DATA ROWS ▸
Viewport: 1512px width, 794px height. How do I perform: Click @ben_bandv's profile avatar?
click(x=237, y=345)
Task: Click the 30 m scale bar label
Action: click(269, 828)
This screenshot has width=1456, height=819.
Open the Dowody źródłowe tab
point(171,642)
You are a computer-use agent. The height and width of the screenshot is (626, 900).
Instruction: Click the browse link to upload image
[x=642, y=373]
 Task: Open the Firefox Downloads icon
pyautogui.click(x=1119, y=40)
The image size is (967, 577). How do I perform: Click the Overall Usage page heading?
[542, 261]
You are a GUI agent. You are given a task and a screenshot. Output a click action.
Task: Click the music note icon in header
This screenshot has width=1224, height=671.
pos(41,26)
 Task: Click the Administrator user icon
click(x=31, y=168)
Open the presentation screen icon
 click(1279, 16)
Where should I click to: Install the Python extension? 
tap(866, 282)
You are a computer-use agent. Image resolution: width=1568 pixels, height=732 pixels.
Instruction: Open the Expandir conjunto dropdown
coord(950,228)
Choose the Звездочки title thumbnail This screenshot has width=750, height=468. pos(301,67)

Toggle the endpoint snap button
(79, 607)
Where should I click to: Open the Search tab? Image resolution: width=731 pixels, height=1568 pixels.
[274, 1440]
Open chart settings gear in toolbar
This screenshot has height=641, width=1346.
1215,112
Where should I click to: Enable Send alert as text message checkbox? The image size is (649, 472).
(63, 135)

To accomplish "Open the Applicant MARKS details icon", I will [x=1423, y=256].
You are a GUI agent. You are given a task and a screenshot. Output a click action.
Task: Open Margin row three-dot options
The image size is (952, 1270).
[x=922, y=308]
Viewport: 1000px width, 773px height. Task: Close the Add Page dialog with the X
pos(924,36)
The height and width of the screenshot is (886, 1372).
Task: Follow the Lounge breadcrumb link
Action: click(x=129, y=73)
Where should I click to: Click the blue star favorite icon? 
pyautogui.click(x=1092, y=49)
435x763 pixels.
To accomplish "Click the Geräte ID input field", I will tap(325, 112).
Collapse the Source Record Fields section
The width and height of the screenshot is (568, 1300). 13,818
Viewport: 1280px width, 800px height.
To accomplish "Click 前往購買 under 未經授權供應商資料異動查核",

WHAT IS BEING ASKED ▸
Recast the records above as a numbered list, one entry per line, with the blank lines omitted.

FULL ANSWER ▸
1. Viewport: 1512px width, 794px height. How do I perform: Click @ben_bandv's profile avatar?
2. click(x=237, y=345)
3. Task: Click the 30 m scale bar label
4. Action: click(269, 828)
5. This screenshot has width=1456, height=819.
6. Open the Dowody źródłowe tab
7. point(171,642)
8. You are a computer-use agent. The height and width of the screenshot is (626, 900).
9. Instruction: Click the browse link to upload image
10. [x=642, y=373]
11.  Task: Open the Firefox Downloads icon
12. pyautogui.click(x=1119, y=40)
13. The image size is (967, 577). How do I perform: Click the Overall Usage page heading?
14. [542, 261]
15. You are a GUI agent. You are given a task and a screenshot. Output a click action.
16. Task: Click the music note icon in header
17. This screenshot has width=1224, height=671.
18. pos(41,26)
19.  Task: Click the Administrator user icon
20. click(x=31, y=168)
21. Open the presentation screen icon
22.  click(1279, 16)
23. Where should I click to: Install the Python extension? 
24. tap(866, 282)
25. You are a computer-use agent. Image resolution: width=1568 pixels, height=732 pixels.
26. Instruction: Open the Expandir conjunto dropdown
27. coord(950,228)
28. Choose the Звездочки title thumbnail This screenshot has width=750, height=468. pos(301,67)
29. Toggle the endpoint snap button
30. (79, 607)
31. Where should I click to: Open the Search tab? Image resolution: width=731 pixels, height=1568 pixels.
32. [274, 1440]
33. Open chart settings gear in toolbar
34. This screenshot has height=641, width=1346.
35. 1215,112
36. Where should I click to: Enable Send alert as text message checkbox? The image size is (649, 472).
37. (63, 135)
38. To accomplish "Open the Applicant MARKS details icon", I will [x=1423, y=256].
39. You are a GUI agent. You are given a task and a screenshot. Output a click action.
40. Task: Open Margin row three-dot options
41. The image size is (952, 1270).
42. [x=922, y=308]
43. Viewport: 1000px width, 773px height. Task: Close the Add Page dialog with the X
44. pos(924,36)
45. The height and width of the screenshot is (886, 1372).
46. Task: Follow the Lounge breadcrumb link
47. Action: click(x=129, y=73)
48. Where should I click to: Click the blue star favorite icon? 
49. pyautogui.click(x=1092, y=49)
50. 435x763 pixels.
51. To accomplish "Click the Geräte ID input field", I will tap(325, 112).
52. Collapse the Source Record Fields section
53. The width and height of the screenshot is (568, 1300). 13,818
54. Viewport: 1280px width, 800px height.
55. To accomplish "Click 前往購買 under 未經授權供應商資料異動查核",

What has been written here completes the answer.